Study models economic impact of proposed law to regulate high-risk diagnostic tests

test tube

Legislation currently under consideration in the U.S. Congress would increase regulatory oversight of certain diagnostic tests, and a new study by researchers at Massachusetts General Hospital (MGH) and colleagues from several other institutions demonstrates that its potential impact will depend on key details in the bill’s final language. This study, published in JCO Oncology Practice, offers the first evidence-based analysis of how new rules proposed for the regulation of laboratory-developed tests (LDTs) could affect health care costs in the United States.

“The idea of having more oversight of LDTs is justified,” says Jochen Lennerz, MD, Ph.D., medical director of the MGH Center for Integrated Diagnostics (CID) and the study’s senior author. “But our results show that it’s very important to align the language in this new law with the intent of what it’s trying to accomplish.”

From a regulatory standpoint, there are two categories of in vitro clinical tests (IVCTs), which include diagnostic tests performed in a test tube, culture dish, or elsewhere outside a living organism. Manufactured tests for many different conditions are commercially available. The Food and Drug Administration (FDA) closely regulates these tests, requiring manufacturers to submit data for premarket approval before they can be sold. However, clinical laboratories at hospitals and in other health care settings can create their own IVCTs for use in-house, which are known as LDTs. Currently, the FDA does not require premarket approval of LDTs and exercises little oversight of their use.

LDTs serve a variety of purposes, but one critically important role is identifying patients for novel drug therapies that target specific DNA variations, particularly if a commercial test is not yet available. This form of therapy, known as personalized medicine, is becoming increasingly important in cancer treatment.

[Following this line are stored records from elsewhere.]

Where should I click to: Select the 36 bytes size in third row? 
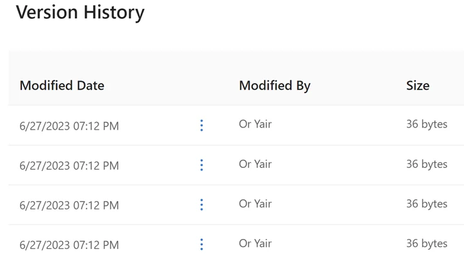coord(426,203)
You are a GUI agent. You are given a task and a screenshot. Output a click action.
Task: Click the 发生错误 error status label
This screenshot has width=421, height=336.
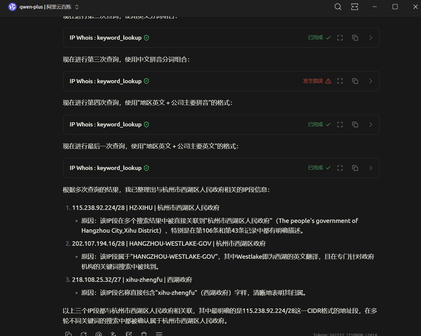tap(313, 81)
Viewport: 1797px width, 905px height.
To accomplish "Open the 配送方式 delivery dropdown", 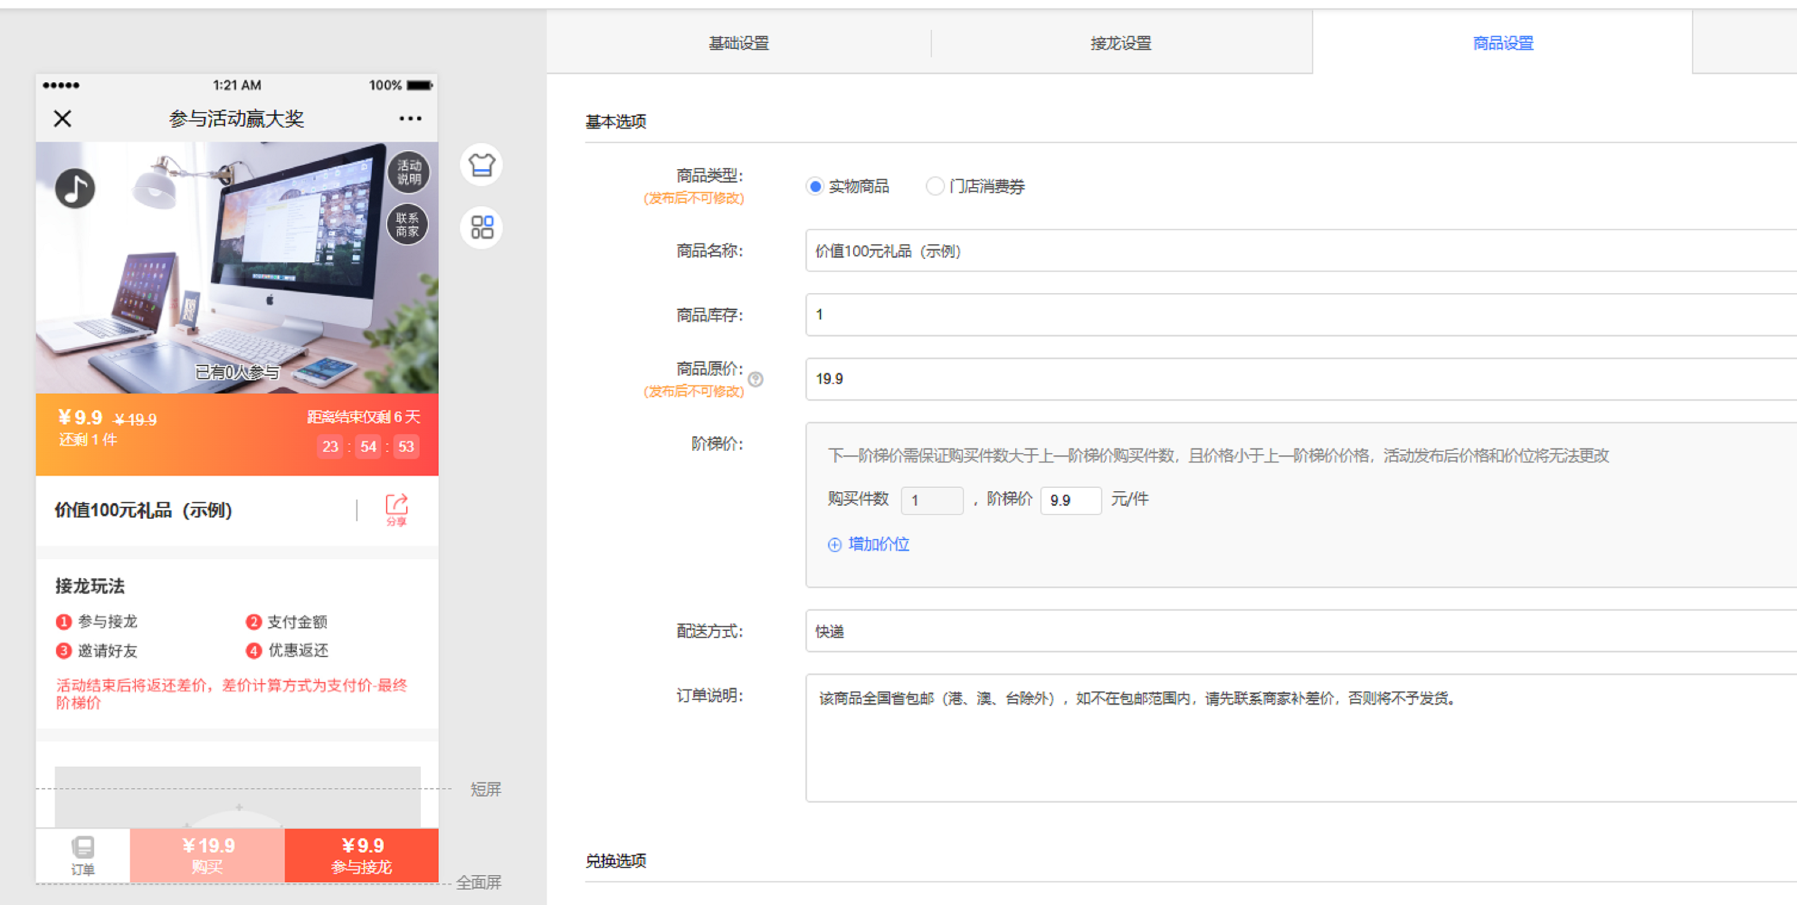I will (1298, 631).
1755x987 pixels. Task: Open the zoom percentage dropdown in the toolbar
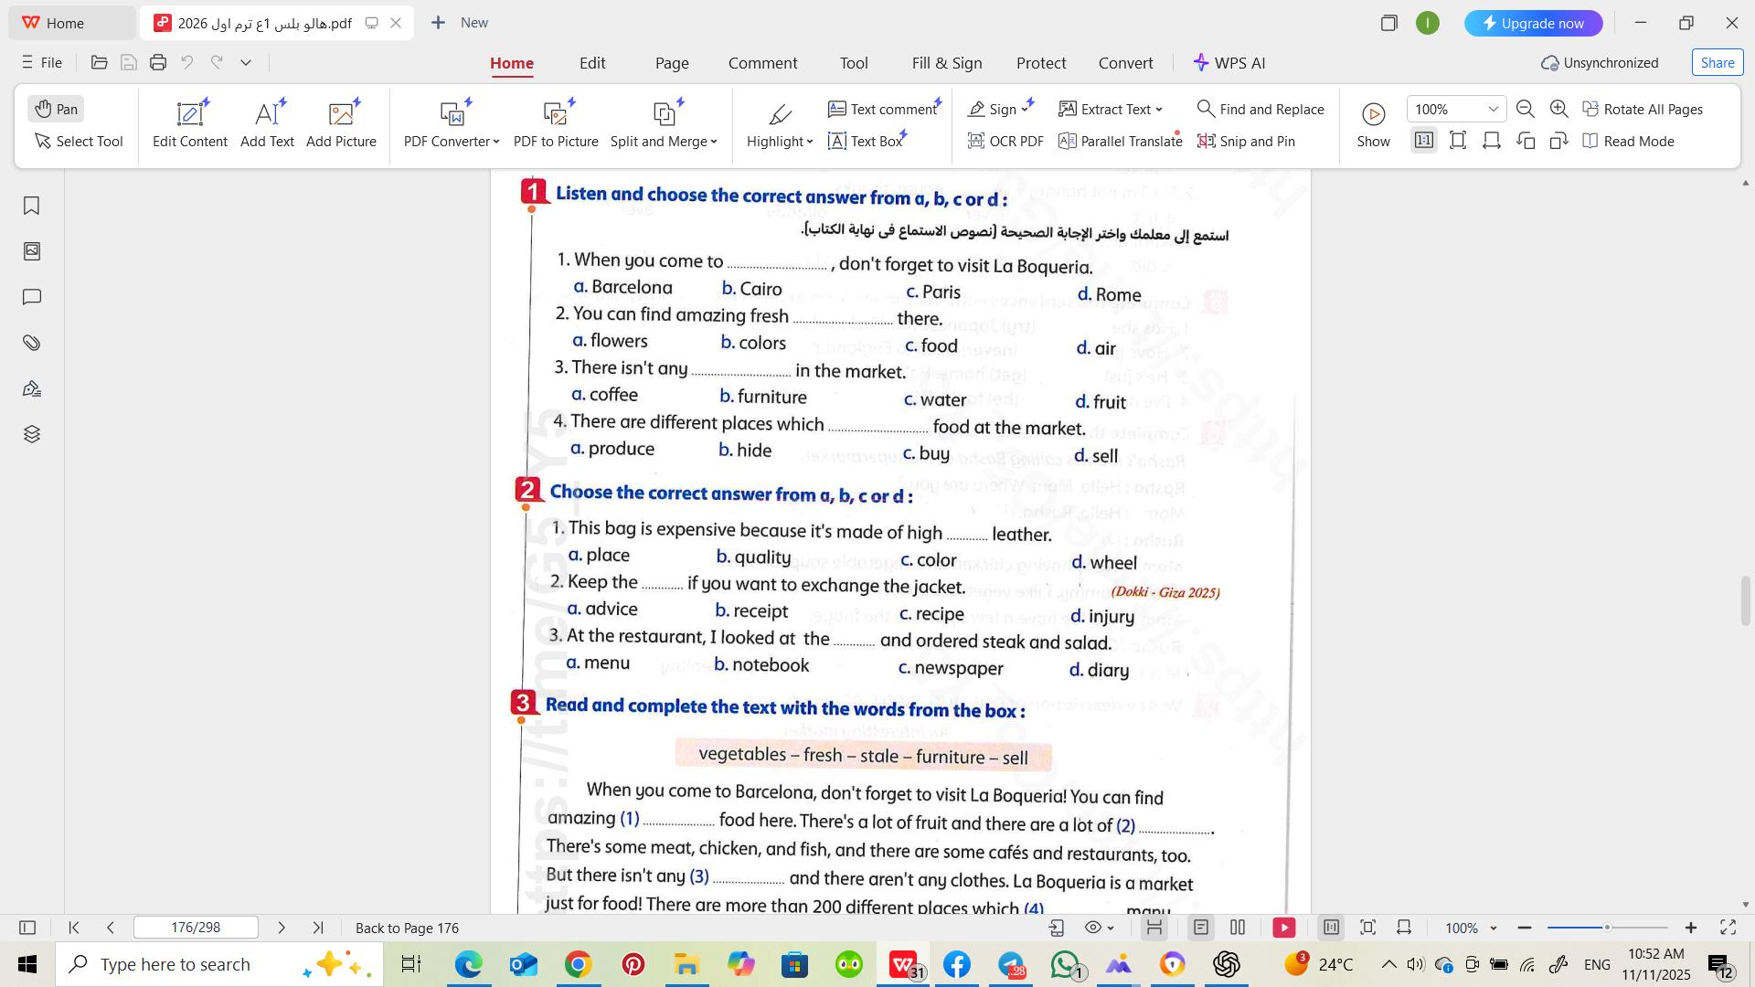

Unfortunately, faulty IVCTs can produce inaccurate results, causing some patients to forgo potentially beneficial treatments and others to receive unnecessary and potentially harmful therapies. The proposed legislation, currently known as the Verifying Accurate and Leading-edge IVCT Development (VALID) Act, clarifies the authority of the FDA over all diagnostics tests.

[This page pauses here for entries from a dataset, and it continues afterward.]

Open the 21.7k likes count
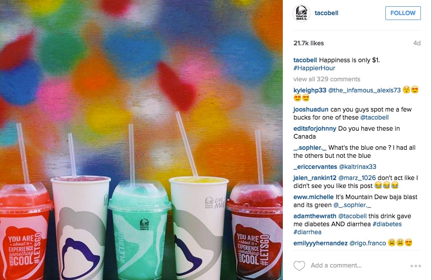The image size is (432, 280). 309,43
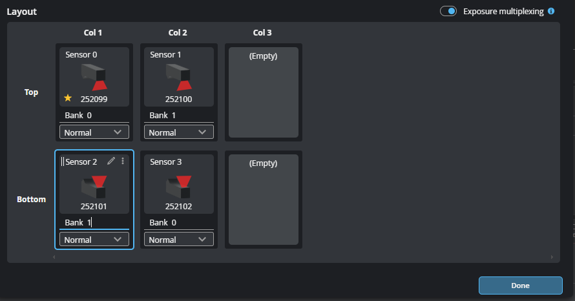Expand the Normal dropdown under Sensor 3
This screenshot has height=301, width=575.
tap(179, 240)
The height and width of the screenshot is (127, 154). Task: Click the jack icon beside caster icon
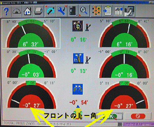tap(88, 27)
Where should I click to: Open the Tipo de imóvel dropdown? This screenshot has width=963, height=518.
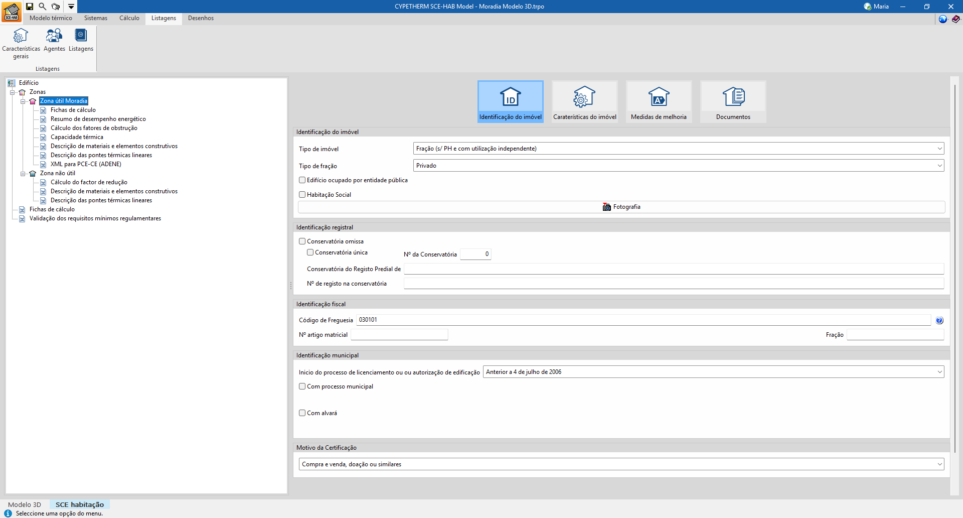(679, 149)
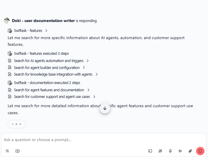208x157 pixels.
Task: Open the prompt library book icon
Action: pyautogui.click(x=17, y=151)
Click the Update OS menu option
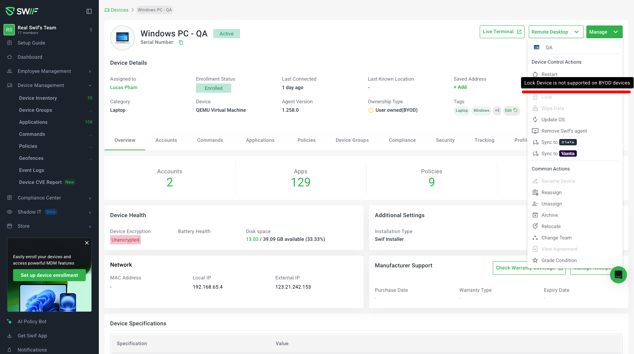The height and width of the screenshot is (354, 634). [x=553, y=120]
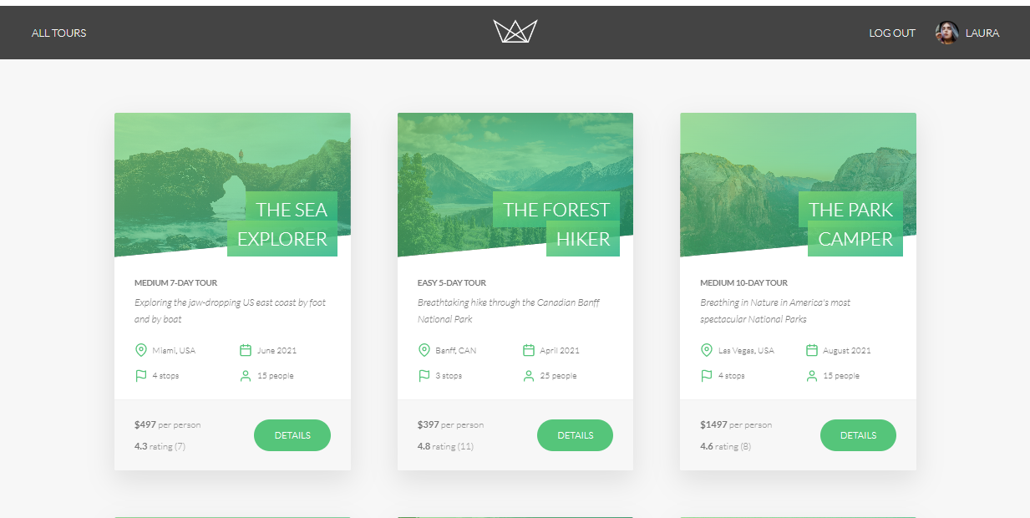Open Laura's profile avatar picture
Viewport: 1030px width, 518px height.
(946, 33)
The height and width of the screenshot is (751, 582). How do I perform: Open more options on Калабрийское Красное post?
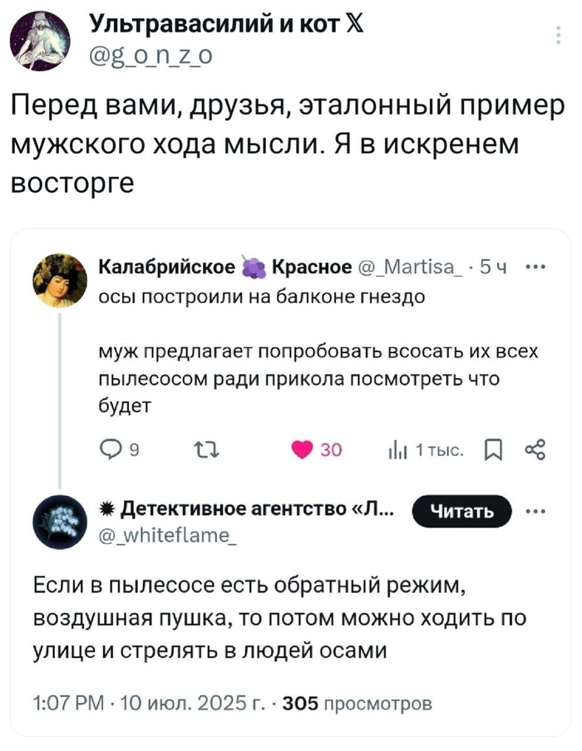pos(536,268)
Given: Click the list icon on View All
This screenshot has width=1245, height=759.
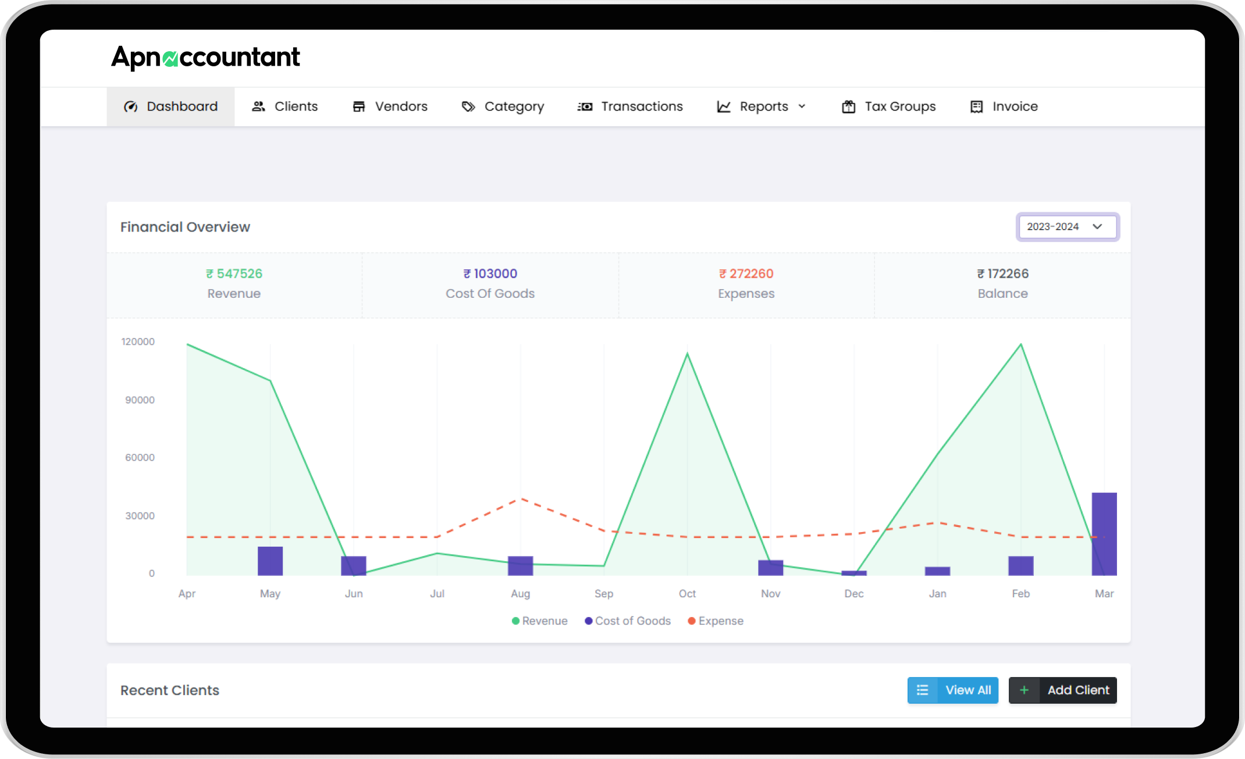Looking at the screenshot, I should click(923, 690).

If passed, VALID would focus on so-called high-complexity IVCTs, which have the greatest potential for patient harm if the results are incorrect. To comply with VALID, clinical laboratories would have to demonstrate accuracy of their LDTs, which includes a process called technology certification.

Lennerz believes that the stringency of how VALID is interpreted, which is not currently defined in the bill, will influence whether the proposed law can improve the quality of LDTs without significantly increasing future health care costs. He joined lead author Richard Huang, MD, and several colleagues in an effort to model the overall expense of maintaining the technology certification framework under VALID for cancer diagnostics. They based their estimates on 2019 data from CID, which performs more than 10,000 high-complexity LDTs for MGH patients each year.

The study found that maintenance costs for a lab performing that volume of LDTs would be $638,000 a year under low stringency and slightly higher ($685,000) under moderate stringency, but soar to $1.2 million under highly stringent enforcement. Extrapolating that data to reflect the added expense for the nation’s 886 cancer treatment centers, complying with VALID would increase U.S. health care costs by $565 million, $606 million, or $1.1 billion over a three-year period, depending on stringency of enforcement.

Lennerz believes the study’s important contribution is putting a price tag on VALID, which no one has yet done. “The key finding is that maintaining this new infrastructure will come at a cost,” he says.